The Supreme Court struck down key aspects of a Texas abortion law Monday, casting doubt on similar laws in nearly two dozen states.
At issue in the court’s decision were two specific provisions of a sweeping law to restrict abortions passed by the Texas legislature in 2013. The provisions before the court required doctors who perform abortions to have admitting privileges at a hospital no more than 30 miles from the abortion clinic and required abortion clinics to meet the same health and safety standards as “ambulatory surgical centers” that perform much more complicated procedures.
Opponents of the bill argued before the court that if both requirements were to be enforced, only 10 clinics would remain to perform abortions in Texas, compared to more than 40 before the law was passed. Such limited access in a state so large would cause an “undue burden” on a woman’s right to obtain an abortion, they said.
The court has said in the past that states can regulate access to abortion but not in a way that causes an undue burden on women.
In a 5-3 ruling, written by Justice Stephen Breyer, the court said that “both the admitting privileges and the surgical-center requirements place a substantial obstacle in the path of women seeking a previability abortion, constitute an undue burden on abortion access, and thus violate the Constitution.”
One of the key questions was which side Justice Anthony Kennedy, who has been a swing vote on abortion issues, would join.
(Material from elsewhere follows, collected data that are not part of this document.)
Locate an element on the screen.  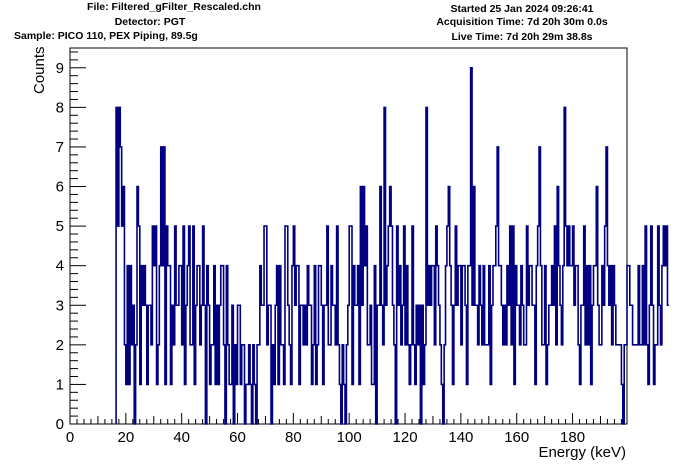
y-axis-label: Counts is located at coordinates (40, 70).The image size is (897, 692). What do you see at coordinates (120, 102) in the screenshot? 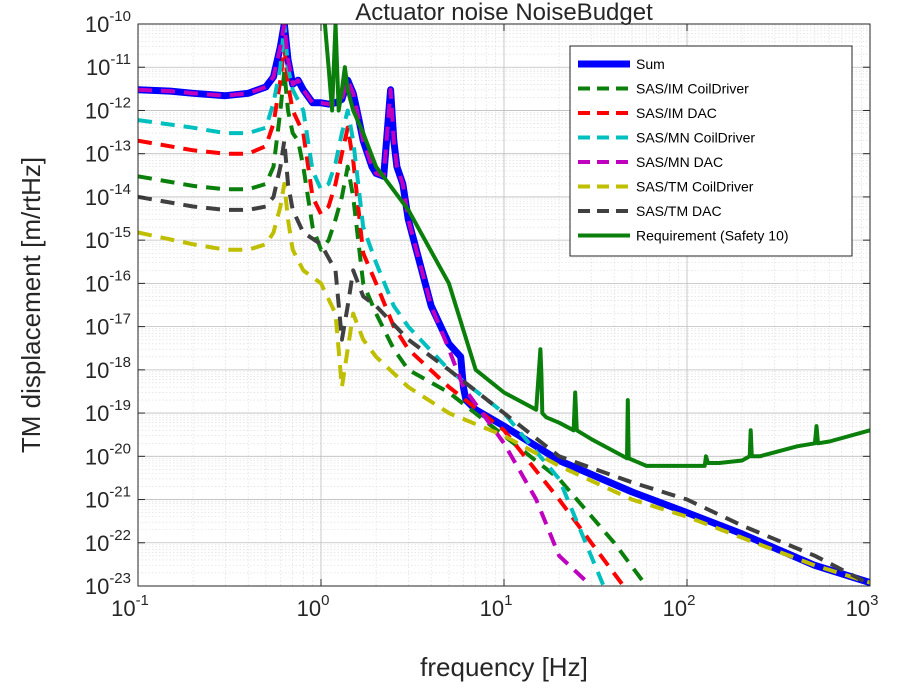
I see `y-tick-label-exponent: -12` at bounding box center [120, 102].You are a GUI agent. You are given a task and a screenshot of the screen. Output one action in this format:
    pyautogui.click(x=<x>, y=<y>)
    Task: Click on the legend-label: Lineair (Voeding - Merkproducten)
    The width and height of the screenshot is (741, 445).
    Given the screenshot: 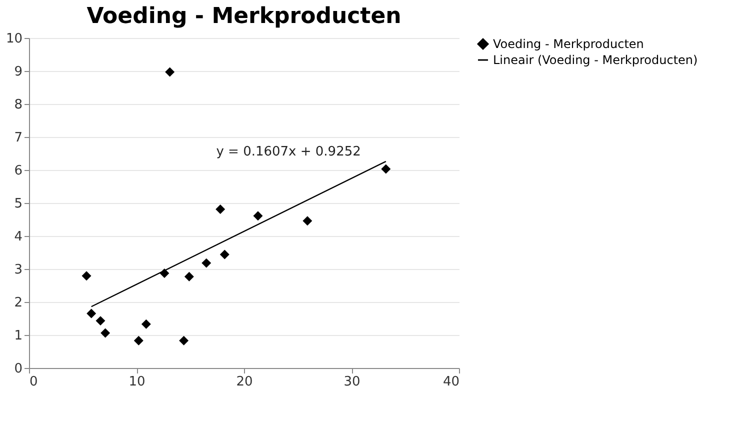 What is the action you would take?
    pyautogui.click(x=596, y=60)
    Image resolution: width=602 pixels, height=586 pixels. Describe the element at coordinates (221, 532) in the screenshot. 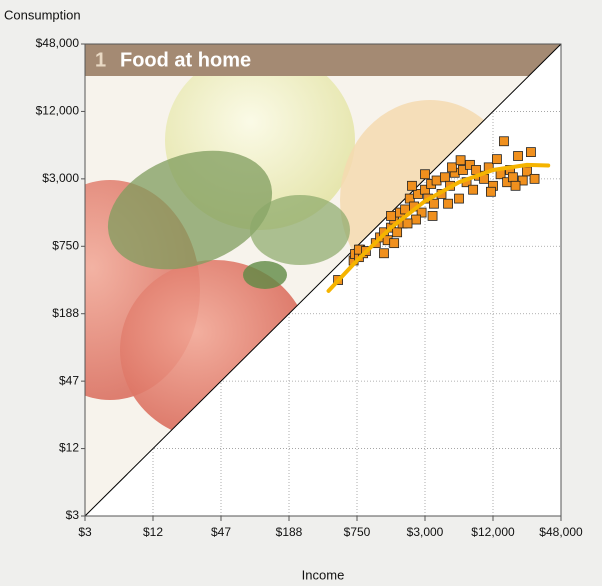

I see `x-tick-label: $47` at that location.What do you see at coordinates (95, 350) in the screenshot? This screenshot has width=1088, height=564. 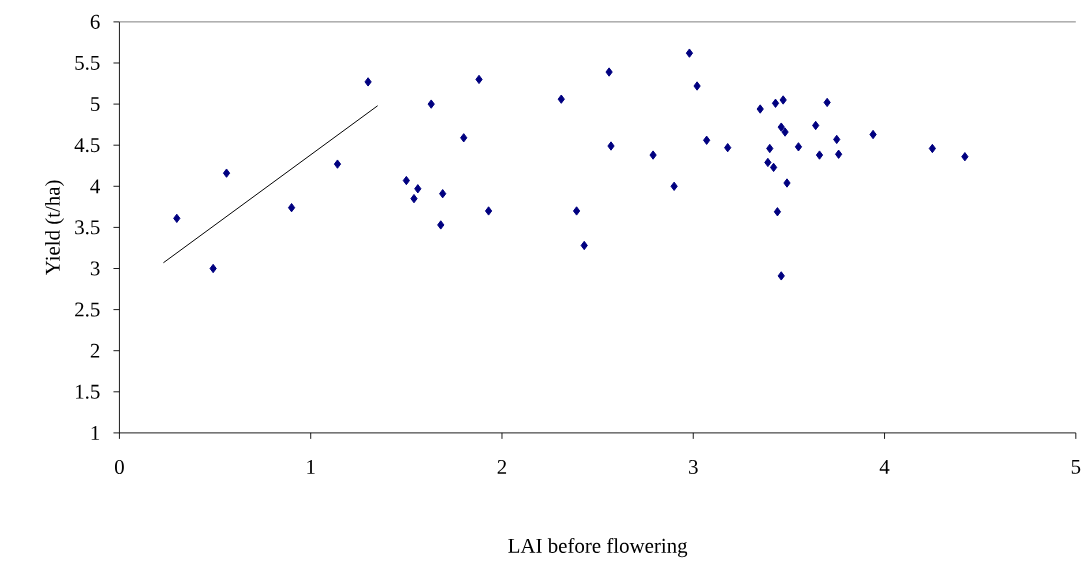 I see `y-tick-label: 2` at bounding box center [95, 350].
He signed onto the majority opinion with the four justices who traditionally support abortion rights.The immediate impact of the ruling means that the plaintiff in the case, Whole Woman’s Health, will not have to close any more of its Texas clinics.
“Every day Whole Woman’s Health treats our patients with compassion, respect and dignity,” said Amy Hagstrom Miller, the founder and CEO of the group. “And today the Supreme Court did the same. We’re thrilled that today justice was served and our clinics stay open.”
The Center for Reproductive Rights, whose lawyers argued the Texas case before the Supreme Court, says the decision could have far-reaching implications. While each individual state law will have to be judged on its own merits, this decision represents “a clear statement by the court about what the standard should be in these types of cases,” said Julie Rikelman, the group’s director of litigation. “The benefits of restriction have to outweigh the burden.”
Rikelman added that in several cases where state laws were blocked pending the outcome of this case, including Wisconsin, Louisiana, and Alabama, “this reinforces” lower court rulings that found those laws “were likely unconstitutional.”
Many of the laws were based on models written by Americans United for Life, an anti-abortion legal group. Clark Forsythe, the group’s acting president, said Monday’s decision “endangers women nationwide as health and safety standards are at risk.”
The impact on other states with similar laws is not yet clear. According to the Guttmacher Institute, 14 states require physicians that perform abortions have admitting privileges or some other relationship with a nearby hospital, while 22 states have facility requirements that are near or exactly what is required to be an ambulatory surgical center.
The main dissent in the case was written by Justice Samuel Alito, and joined by Chief Justice John Roberts and Justice Clarence Thomas. They argued that the constitutional question should not have been triggered in the case, because part of the law had previously been challenged separately and the plaintiffs lost.
“As we have said, ‘a losing litigant deserves no rematch after a defeat fairly suffered, in adversarial proceedings, on an issue identical in substance to the one he subsequently seeks to raise,” the dissent said.